API overview

Watson Content Analytics provides several sets of application programming interfaces (APIs) so that you can create search and administration applications, modify crawled documents, filter search results, export documents, set up an identity management component to enforce document-level security, and perform ad-hoc text analysis on documents. .

For information about how to use the Watson Content Analytics APIs, see the examples in the ES_INSTALL_ROOT/samples directory.

REST APIs

Use the REST APIs to create search, content mining, and administration applications. The search REST API is available on Watson Content Analytics search servers and is deployed on the search application port, which by default is port 8393 if you use the embedded web application server. If you use WebSphere Application Server, the default port is 9081 or 80 if IBM HTTP Server is configured. The administrative REST API is available on the master server if you use the embedded web application server and uses the same port number as the administrative console, which by default is 8390. If you use WebSphere Application Server, the administrative REST API is available on the search application port, which by default is 9081 or 80 if IBM HTTP Server is configured. You can change these port numbers when you install Watson Content Analytics.

For more information about using the REST APIs, see the API documentation in the ES_INSTALL_ROOT/docs/api/rest directory. Sample scenarios that demonstrate how to perform administrative and search tasks are available in the ES_INSTALL_ROOT/samples/rest directory.

IBM search and index APIs

You can use the search and index application programming interfaces to create custom enterprise search applications. The Watson Content Analytics implementation of the search and index API (SIAPI) allows the search server to be accessed remotely.

Restriction: The SIAPI administration APIs are deprecated and are no longer supported. The SIAPI search APIs are being deprecated and will not be supported in future releases. Use the REST APIs instead of the SIAPI APIs to create custom applications.
You can use applications that are provided with Watson Content Analytics as a base from which to develop your custom applications.
search
This application shows you how to do basic search and retrieval tasks, such as selecting collections for search, querying those collections, configuring the display of search results, and narrowing results through faceted browsing.
analytics
This application shows you how to use content mining capabilities to explore different facets of content analytics collections. For example, you can see how frequencies of facet values change over time and analyze deviations and trends in the data.
Important: If you customize a provided SIAPI application, you must rename it to ensure that your changes are not overwritten when you install a fix pack or upgrade to a new version of Watson Content Analytics.

Plug-in APIs

Plug-in APIs allow you to customize the Watson Content Analytics system in the following ways:
  • Use the crawler plug-ins to modify documents after they are crawled, but before they are parsed and indexed for search. You can add, change, or delete information in the document or the document metadata. You can also indicate that the document is to be ignored (skipped) and not indexed.
  • Use the post-filtering plug-in to apply your own security logic for post-filtering search results.
  • Use the export plug-in to apply your own logic for exporting crawled, analyzed, or searched documents and the output from deep inspection requests.
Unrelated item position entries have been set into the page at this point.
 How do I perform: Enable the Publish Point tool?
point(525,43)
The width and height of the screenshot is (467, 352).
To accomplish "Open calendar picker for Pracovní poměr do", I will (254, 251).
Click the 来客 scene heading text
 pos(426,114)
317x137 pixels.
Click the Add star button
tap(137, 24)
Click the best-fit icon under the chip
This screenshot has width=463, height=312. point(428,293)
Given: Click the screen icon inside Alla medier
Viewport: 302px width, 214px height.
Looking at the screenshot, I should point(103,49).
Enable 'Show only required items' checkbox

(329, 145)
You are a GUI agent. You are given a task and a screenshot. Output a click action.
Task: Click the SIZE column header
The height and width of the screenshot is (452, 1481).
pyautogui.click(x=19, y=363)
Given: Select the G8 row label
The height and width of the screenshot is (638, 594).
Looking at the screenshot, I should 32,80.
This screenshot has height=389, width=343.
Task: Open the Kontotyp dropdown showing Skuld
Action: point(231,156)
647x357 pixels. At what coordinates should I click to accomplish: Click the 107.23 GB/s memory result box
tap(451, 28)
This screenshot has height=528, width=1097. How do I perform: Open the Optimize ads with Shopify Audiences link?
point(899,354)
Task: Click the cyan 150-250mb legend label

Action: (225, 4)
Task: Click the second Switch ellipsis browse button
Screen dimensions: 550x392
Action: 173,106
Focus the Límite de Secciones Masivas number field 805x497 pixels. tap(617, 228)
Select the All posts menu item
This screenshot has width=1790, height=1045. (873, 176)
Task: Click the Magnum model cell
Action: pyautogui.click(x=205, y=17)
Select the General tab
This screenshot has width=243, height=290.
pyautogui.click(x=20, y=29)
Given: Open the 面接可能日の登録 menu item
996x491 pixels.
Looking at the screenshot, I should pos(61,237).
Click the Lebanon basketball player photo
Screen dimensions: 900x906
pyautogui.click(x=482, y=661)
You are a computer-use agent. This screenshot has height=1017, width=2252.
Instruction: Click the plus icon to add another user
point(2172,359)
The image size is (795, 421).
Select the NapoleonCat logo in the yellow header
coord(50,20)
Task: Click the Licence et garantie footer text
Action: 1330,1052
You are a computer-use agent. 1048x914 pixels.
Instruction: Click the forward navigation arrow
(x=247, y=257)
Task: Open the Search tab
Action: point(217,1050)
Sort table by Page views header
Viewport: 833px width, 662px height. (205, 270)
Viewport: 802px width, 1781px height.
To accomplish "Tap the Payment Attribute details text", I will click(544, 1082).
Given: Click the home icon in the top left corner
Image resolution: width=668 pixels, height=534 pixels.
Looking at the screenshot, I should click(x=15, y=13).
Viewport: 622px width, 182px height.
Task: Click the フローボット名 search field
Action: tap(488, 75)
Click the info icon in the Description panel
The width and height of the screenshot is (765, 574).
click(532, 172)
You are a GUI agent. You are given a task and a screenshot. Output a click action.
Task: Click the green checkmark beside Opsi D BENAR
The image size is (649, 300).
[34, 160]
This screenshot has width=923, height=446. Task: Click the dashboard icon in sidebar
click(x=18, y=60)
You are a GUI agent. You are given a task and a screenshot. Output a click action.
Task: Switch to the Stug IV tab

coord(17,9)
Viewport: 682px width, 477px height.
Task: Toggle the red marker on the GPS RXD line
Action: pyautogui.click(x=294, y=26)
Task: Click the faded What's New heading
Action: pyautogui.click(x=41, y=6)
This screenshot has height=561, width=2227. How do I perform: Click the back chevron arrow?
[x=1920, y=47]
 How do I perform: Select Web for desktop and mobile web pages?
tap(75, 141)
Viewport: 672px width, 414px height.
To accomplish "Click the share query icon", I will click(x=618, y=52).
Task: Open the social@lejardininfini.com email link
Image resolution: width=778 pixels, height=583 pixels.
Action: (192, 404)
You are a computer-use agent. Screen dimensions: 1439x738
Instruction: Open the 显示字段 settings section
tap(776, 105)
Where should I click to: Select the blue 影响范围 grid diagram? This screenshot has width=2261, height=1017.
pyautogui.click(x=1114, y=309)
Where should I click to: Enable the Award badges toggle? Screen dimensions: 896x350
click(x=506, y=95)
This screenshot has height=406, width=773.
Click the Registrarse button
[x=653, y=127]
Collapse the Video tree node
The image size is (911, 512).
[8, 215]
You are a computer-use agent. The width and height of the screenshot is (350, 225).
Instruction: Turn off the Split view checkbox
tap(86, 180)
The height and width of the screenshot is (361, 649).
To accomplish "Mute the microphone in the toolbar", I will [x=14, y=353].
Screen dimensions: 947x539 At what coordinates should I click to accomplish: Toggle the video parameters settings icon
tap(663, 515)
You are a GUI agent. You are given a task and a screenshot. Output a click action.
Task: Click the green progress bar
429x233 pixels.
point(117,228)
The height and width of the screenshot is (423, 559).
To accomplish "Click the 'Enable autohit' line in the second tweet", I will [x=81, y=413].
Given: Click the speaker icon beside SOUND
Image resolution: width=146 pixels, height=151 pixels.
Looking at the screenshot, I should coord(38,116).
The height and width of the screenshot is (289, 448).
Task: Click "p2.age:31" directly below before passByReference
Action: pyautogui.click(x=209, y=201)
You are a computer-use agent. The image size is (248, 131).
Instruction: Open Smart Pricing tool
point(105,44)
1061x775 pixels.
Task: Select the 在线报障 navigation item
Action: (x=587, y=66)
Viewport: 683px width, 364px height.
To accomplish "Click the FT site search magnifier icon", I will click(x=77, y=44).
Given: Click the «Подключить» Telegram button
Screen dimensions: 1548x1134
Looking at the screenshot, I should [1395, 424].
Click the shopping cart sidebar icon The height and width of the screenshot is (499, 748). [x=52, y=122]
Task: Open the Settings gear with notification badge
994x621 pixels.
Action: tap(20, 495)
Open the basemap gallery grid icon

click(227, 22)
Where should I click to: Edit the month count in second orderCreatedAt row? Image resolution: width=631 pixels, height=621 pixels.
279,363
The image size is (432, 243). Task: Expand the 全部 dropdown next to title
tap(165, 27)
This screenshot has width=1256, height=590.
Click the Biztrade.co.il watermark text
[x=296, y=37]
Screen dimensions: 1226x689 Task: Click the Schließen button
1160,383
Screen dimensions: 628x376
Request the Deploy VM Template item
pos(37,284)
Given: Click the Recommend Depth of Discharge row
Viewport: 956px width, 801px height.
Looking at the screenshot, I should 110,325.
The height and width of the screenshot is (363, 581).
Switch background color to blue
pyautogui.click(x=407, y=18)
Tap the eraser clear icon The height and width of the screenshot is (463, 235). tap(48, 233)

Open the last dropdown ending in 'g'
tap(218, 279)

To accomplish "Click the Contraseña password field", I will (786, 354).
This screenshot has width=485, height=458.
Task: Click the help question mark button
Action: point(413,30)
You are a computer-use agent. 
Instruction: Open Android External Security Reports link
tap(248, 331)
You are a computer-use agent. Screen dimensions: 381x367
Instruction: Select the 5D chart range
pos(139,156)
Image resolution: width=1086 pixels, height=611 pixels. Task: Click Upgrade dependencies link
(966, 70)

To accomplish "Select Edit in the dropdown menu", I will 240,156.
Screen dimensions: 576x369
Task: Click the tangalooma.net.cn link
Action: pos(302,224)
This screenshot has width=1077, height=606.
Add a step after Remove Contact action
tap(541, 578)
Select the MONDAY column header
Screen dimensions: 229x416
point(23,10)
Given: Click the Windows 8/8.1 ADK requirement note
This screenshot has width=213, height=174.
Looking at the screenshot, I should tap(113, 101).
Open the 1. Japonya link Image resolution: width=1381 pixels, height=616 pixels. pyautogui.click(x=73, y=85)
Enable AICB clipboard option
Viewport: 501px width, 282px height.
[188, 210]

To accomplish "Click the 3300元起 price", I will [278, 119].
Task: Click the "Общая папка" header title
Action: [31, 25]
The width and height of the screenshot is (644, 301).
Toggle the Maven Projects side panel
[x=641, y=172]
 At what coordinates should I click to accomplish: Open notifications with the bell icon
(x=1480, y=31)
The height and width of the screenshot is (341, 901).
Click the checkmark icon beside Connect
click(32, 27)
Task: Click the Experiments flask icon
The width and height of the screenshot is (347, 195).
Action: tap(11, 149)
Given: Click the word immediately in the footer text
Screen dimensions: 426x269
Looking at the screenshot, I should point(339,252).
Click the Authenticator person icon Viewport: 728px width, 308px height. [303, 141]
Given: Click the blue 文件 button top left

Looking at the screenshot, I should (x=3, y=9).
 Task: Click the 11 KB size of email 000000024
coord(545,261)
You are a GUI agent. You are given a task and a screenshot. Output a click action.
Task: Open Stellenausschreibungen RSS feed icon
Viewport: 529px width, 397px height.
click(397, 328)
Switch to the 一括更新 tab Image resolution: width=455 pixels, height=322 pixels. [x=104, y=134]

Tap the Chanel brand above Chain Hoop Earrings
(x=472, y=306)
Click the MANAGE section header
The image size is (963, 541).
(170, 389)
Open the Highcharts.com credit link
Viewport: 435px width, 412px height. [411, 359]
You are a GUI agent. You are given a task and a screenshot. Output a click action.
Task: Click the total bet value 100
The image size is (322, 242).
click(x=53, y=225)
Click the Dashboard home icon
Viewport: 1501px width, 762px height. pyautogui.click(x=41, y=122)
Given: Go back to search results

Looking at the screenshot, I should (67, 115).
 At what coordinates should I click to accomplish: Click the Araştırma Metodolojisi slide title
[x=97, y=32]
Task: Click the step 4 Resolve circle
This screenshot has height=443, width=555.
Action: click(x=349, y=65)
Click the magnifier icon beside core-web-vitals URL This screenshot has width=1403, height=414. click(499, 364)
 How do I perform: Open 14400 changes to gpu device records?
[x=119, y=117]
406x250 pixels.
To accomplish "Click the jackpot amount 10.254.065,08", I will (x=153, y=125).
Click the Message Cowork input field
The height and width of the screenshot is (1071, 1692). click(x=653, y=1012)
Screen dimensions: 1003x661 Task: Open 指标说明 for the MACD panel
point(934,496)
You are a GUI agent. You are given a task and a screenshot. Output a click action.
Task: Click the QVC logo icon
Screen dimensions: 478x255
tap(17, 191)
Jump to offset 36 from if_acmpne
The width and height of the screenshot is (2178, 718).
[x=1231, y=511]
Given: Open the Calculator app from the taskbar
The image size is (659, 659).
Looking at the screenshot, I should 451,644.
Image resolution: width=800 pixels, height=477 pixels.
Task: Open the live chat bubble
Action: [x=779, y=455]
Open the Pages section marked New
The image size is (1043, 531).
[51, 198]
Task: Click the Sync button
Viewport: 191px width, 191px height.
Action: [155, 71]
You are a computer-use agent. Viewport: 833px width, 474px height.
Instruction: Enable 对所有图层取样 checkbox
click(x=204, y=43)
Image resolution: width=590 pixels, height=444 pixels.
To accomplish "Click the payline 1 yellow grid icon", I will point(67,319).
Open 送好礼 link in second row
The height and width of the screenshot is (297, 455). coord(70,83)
Identity management component APIs

Access to sensitive information that is contained in multiple repositories is typically controlled and enforced by the managing software. You identify yourself to the host system with a user ID and password. After the system authenticates your user ID and password, the managing software controls which documents you are allowed to see based on your access rights. Unless a single sign-on policy is implemented, you must have several different user IDs and passwords for each repository.

Watson Content Analytics provides an identity management component that enables users to search multiple repositories with a single query and see only the documents that they are allowed to see. You can build this component into your applications so that users can sign on with only one user ID and password when searching secure collections.

See the Javadoc documentation for details about the APIs that can be used to create your own identity management component or customize the provided solution.

Real time natural language processing (NLP) API

Use this API to perform ad-hoc text analytics on documents without adding the documents to the index. Both SIAPI and REST API versions of the real-time NLP API are provided. The NLP REST API accepts both text and binary content, but the SIAPI version only accepts content in text format.
Restriction: The SIAPI version of the real-time NLP API is being deprecated and will not be supported in future releases. Use the REST API version instead of the SIAPI version to create custom applications.